Data extracted from a collection
________
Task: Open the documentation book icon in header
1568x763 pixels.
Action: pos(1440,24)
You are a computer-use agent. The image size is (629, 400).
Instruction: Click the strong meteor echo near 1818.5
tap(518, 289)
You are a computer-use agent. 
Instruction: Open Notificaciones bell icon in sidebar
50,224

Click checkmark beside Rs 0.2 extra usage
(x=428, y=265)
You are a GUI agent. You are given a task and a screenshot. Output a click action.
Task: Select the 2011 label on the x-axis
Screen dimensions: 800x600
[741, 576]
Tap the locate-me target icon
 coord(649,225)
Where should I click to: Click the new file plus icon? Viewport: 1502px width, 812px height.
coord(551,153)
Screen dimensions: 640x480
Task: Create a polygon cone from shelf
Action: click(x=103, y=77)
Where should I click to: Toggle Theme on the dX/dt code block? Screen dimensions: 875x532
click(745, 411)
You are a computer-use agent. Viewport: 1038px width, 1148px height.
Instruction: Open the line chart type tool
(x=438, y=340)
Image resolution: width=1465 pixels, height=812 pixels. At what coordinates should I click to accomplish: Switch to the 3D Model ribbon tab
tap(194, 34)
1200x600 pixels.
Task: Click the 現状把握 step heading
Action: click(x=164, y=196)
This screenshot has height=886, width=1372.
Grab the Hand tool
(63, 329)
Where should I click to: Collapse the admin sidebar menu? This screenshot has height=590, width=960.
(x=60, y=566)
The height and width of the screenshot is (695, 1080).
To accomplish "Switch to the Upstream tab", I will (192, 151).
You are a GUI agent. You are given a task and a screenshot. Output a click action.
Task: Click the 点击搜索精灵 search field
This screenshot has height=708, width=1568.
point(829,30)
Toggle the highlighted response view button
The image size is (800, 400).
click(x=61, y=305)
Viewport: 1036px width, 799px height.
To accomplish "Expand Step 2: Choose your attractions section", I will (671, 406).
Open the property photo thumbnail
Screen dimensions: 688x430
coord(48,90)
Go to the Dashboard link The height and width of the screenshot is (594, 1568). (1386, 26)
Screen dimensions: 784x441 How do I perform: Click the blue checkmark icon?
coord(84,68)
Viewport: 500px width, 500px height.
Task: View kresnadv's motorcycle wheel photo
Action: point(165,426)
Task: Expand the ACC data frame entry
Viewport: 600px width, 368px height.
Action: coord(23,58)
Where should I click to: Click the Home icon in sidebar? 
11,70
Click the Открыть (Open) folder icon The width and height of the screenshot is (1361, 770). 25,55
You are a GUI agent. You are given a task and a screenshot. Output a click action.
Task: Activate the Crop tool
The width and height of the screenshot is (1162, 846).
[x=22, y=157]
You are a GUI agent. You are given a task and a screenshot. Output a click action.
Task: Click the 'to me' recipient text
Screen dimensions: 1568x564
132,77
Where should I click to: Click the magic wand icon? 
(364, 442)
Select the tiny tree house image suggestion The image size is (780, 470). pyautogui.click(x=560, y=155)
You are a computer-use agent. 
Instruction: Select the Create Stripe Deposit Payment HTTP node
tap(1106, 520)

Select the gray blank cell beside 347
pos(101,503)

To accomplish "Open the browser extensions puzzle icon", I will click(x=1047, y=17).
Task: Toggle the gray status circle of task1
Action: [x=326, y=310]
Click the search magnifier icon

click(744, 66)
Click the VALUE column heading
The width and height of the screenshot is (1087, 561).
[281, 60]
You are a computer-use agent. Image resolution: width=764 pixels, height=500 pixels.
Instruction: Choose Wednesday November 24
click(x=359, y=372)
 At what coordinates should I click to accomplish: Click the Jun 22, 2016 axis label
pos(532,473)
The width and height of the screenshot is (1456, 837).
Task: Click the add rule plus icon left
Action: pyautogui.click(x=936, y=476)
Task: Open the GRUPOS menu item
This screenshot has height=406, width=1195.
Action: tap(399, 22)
________
__PROBLEM DETAILS__
Repeat the entries exactly, leaving nothing out.

__OUTPUT BELOW__
Task: Open the documentation book icon in header
1568x763 pixels.
Action: pos(1440,24)
You are a computer-use agent. The image size is (629, 400).
Instruction: Click the strong meteor echo near 1818.5
tap(518, 289)
You are a computer-use agent. 
Instruction: Open Notificaciones bell icon in sidebar
50,224

Click checkmark beside Rs 0.2 extra usage
(x=428, y=265)
You are a GUI agent. You are given a task and a screenshot. Output a click action.
Task: Select the 2011 label on the x-axis
Screen dimensions: 800x600
[741, 576]
Tap the locate-me target icon
 coord(649,225)
Where should I click to: Click the new file plus icon? Viewport: 1502px width, 812px height.
coord(551,153)
Screen dimensions: 640x480
Task: Create a polygon cone from shelf
Action: click(x=103, y=77)
Where should I click to: Toggle Theme on the dX/dt code block? Screen dimensions: 875x532
click(745, 411)
You are a computer-use agent. Viewport: 1038px width, 1148px height.
Instruction: Open the line chart type tool
(x=438, y=340)
Image resolution: width=1465 pixels, height=812 pixels. At what coordinates should I click to accomplish: Switch to the 3D Model ribbon tab
tap(194, 34)
1200x600 pixels.
Task: Click the 現状把握 step heading
Action: click(x=164, y=196)
This screenshot has height=886, width=1372.
Grab the Hand tool
(63, 329)
Where should I click to: Collapse the admin sidebar menu? This screenshot has height=590, width=960.
(x=60, y=566)
The height and width of the screenshot is (695, 1080).
To accomplish "Switch to the Upstream tab", I will (192, 151).
You are a GUI agent. You are given a task and a screenshot. Output a click action.
Task: Click the 点击搜索精灵 search field
This screenshot has height=708, width=1568.
point(829,30)
Toggle the highlighted response view button
The image size is (800, 400).
click(x=61, y=305)
Viewport: 1036px width, 799px height.
To accomplish "Expand Step 2: Choose your attractions section", I will (671, 406).
Open the property photo thumbnail
Screen dimensions: 688x430
coord(48,90)
Go to the Dashboard link The height and width of the screenshot is (594, 1568). (1386, 26)
Screen dimensions: 784x441 How do I perform: Click the blue checkmark icon?
coord(84,68)
Viewport: 500px width, 500px height.
Task: View kresnadv's motorcycle wheel photo
Action: point(165,426)
Task: Expand the ACC data frame entry
Viewport: 600px width, 368px height.
Action: coord(23,58)
Where should I click to: Click the Home icon in sidebar? 
11,70
Click the Открыть (Open) folder icon The width and height of the screenshot is (1361, 770). 25,55
You are a GUI agent. You are given a task and a screenshot. Output a click action.
Task: Activate the Crop tool
The width and height of the screenshot is (1162, 846).
[x=22, y=157]
You are a GUI agent. You are given a task and a screenshot. Output a click action.
Task: Click the 'to me' recipient text
Screen dimensions: 1568x564
132,77
Where should I click to: Click the magic wand icon? 
(364, 442)
Select the tiny tree house image suggestion The image size is (780, 470). pyautogui.click(x=560, y=155)
You are a computer-use agent. 
Instruction: Select the Create Stripe Deposit Payment HTTP node
tap(1106, 520)

Select the gray blank cell beside 347
pos(101,503)

To accomplish "Open the browser extensions puzzle icon", I will click(x=1047, y=17).
Task: Toggle the gray status circle of task1
Action: [x=326, y=310]
Click the search magnifier icon

click(744, 66)
Click the VALUE column heading
The width and height of the screenshot is (1087, 561).
[281, 60]
You are a computer-use agent. Image resolution: width=764 pixels, height=500 pixels.
Instruction: Choose Wednesday November 24
click(x=359, y=372)
 At what coordinates should I click to accomplish: Click the Jun 22, 2016 axis label
pos(532,473)
The width and height of the screenshot is (1456, 837).
Task: Click the add rule plus icon left
Action: pyautogui.click(x=936, y=476)
Task: Open the GRUPOS menu item
This screenshot has height=406, width=1195.
Action: tap(399, 22)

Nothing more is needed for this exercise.